- [Task requirements]: Tell how many lines in the data below contain "Toggle", using one number as the whole reply.
(Beginning of Data records)
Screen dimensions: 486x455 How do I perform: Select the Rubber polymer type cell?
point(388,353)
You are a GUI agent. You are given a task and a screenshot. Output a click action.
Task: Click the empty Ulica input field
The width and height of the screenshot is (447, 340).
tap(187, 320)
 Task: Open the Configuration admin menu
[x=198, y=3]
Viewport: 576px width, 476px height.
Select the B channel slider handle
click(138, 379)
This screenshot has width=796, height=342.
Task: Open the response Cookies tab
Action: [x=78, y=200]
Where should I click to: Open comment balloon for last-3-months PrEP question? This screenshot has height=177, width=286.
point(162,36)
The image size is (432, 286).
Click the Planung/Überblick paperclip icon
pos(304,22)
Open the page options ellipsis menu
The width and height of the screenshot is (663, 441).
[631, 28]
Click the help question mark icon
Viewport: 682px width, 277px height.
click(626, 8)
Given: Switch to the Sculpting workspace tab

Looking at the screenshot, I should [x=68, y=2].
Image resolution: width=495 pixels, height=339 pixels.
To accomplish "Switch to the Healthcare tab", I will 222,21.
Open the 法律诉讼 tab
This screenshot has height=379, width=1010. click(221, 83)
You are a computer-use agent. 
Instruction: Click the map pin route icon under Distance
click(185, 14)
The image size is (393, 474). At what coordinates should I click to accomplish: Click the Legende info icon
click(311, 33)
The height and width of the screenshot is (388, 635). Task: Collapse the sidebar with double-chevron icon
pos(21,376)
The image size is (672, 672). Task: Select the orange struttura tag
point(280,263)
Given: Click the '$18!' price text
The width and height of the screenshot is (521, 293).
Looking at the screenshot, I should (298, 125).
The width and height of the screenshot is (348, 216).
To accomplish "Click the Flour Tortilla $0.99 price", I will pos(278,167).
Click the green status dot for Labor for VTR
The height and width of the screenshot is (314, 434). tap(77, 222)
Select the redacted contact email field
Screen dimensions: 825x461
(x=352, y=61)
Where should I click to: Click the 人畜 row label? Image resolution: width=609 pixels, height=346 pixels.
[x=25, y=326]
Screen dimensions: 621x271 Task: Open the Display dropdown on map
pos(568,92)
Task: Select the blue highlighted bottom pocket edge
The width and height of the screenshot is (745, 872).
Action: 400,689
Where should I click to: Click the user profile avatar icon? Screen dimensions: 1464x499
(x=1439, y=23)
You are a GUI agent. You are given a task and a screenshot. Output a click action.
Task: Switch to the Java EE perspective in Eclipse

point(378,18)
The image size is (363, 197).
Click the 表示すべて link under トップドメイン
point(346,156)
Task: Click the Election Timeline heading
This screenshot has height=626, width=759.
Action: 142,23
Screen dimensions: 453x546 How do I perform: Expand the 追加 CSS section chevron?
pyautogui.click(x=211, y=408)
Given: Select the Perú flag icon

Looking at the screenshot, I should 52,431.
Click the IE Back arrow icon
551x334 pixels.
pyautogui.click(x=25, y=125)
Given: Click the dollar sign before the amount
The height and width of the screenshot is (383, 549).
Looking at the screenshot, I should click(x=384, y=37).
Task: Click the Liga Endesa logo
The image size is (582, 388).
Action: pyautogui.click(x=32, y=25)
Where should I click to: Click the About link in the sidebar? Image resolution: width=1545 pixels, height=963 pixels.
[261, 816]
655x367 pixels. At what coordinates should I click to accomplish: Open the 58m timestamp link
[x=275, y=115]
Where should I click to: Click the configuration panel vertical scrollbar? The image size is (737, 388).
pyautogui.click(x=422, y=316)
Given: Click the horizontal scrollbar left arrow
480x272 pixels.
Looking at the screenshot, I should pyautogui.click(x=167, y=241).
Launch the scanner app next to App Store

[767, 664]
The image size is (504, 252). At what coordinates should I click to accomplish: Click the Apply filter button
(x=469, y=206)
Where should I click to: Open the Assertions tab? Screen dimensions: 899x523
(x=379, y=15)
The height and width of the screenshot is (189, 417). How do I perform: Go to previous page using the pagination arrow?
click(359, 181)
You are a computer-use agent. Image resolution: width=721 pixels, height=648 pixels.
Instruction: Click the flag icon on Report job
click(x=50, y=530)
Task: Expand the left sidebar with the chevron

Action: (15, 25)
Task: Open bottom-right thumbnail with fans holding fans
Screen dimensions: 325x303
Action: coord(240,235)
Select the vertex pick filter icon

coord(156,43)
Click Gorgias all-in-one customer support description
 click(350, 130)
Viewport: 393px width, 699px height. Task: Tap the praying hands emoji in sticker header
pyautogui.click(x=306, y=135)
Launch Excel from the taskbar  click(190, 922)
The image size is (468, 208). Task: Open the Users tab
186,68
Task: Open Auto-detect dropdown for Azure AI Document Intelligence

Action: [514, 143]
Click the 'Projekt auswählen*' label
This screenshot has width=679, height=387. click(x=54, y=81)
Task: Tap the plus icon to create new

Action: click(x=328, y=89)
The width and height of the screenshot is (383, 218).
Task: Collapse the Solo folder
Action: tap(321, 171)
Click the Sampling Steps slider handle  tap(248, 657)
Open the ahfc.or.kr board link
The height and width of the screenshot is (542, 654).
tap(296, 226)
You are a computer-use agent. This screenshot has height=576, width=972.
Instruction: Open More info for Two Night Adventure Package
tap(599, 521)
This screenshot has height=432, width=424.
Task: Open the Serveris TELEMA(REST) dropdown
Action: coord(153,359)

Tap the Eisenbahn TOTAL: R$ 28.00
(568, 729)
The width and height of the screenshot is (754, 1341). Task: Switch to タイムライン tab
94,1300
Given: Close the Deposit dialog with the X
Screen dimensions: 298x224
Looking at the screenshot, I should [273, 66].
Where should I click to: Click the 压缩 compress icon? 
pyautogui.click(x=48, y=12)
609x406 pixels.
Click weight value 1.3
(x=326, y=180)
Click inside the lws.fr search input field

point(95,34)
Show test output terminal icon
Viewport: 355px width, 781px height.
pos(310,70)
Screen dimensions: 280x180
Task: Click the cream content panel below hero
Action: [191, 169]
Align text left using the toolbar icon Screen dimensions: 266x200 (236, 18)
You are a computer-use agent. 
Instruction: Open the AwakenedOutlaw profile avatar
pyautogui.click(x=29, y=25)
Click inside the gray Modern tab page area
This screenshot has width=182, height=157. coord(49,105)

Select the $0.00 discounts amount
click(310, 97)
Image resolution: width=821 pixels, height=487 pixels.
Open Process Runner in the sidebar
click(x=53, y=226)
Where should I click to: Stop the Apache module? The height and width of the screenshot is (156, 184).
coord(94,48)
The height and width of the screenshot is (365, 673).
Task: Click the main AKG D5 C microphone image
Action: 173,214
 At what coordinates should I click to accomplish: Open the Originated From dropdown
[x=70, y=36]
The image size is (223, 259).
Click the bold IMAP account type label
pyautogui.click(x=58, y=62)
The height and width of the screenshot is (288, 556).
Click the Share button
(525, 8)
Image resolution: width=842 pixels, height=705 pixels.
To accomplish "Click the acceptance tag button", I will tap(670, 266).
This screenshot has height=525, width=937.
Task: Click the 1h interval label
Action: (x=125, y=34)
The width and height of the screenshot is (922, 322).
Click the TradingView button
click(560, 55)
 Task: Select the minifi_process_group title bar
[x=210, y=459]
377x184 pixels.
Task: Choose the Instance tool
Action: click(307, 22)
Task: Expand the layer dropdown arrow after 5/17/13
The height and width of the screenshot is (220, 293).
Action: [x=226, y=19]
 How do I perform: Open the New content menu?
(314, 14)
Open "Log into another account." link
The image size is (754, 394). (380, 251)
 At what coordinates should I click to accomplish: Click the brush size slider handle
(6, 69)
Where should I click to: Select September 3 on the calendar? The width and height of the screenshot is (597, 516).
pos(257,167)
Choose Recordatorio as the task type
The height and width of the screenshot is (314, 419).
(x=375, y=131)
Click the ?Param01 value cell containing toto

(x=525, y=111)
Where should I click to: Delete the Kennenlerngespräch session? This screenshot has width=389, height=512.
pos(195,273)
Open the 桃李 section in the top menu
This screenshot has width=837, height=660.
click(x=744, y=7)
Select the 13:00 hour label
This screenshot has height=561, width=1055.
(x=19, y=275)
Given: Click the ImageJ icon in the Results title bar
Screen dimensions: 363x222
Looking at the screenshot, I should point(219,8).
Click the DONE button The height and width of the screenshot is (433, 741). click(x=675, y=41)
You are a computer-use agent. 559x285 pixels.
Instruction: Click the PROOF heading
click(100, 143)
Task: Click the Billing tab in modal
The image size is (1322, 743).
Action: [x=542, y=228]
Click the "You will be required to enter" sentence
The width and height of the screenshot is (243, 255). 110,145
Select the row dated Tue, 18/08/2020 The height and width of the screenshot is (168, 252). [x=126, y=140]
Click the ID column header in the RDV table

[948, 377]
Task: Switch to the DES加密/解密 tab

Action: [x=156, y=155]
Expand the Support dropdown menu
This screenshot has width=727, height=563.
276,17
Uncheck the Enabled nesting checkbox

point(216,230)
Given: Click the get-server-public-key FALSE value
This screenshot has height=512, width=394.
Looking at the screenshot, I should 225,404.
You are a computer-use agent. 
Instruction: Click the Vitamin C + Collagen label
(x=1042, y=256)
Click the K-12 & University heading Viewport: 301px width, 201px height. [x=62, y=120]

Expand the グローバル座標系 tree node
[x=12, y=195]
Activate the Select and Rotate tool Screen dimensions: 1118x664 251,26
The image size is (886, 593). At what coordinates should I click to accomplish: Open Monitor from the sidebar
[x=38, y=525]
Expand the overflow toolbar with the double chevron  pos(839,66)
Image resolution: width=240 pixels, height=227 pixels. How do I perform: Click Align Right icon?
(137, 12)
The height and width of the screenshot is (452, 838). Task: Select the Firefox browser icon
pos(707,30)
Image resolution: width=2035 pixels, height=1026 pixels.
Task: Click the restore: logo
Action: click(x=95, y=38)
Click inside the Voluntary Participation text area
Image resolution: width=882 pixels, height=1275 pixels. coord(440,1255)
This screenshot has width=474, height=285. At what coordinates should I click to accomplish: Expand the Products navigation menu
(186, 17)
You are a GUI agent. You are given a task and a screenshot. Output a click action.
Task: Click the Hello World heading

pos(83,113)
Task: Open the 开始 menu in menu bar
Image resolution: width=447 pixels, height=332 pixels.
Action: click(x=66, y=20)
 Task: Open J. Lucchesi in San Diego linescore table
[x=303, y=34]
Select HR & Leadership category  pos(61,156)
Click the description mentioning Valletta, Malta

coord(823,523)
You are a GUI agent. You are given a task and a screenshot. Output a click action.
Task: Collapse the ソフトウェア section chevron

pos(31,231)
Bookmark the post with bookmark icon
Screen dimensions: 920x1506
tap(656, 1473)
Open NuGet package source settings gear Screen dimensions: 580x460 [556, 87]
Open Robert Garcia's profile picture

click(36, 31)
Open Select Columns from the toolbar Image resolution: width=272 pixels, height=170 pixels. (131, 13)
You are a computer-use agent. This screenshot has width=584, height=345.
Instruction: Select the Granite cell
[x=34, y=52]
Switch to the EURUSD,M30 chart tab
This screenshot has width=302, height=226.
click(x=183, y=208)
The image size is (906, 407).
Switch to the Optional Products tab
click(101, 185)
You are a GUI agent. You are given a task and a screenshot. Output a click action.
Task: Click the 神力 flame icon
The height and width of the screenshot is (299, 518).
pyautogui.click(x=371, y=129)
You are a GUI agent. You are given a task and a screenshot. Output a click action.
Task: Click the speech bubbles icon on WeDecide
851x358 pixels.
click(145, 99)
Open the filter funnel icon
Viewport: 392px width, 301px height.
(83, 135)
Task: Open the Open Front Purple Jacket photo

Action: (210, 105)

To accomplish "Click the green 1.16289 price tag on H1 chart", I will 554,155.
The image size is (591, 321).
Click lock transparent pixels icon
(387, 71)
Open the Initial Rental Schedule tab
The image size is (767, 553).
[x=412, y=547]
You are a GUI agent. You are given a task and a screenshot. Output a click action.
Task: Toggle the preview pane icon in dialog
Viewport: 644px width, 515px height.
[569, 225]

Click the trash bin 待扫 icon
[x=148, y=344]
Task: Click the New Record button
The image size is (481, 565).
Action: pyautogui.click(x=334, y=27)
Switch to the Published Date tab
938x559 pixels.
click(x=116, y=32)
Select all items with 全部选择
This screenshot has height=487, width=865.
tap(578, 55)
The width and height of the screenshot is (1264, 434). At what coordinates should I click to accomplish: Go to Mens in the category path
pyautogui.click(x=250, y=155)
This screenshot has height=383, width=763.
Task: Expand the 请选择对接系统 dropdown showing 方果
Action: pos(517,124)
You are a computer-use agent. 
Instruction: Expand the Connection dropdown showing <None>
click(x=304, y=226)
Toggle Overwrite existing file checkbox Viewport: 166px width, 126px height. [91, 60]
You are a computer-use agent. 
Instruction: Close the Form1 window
(End of Data records)
- [Exercise solution]: 2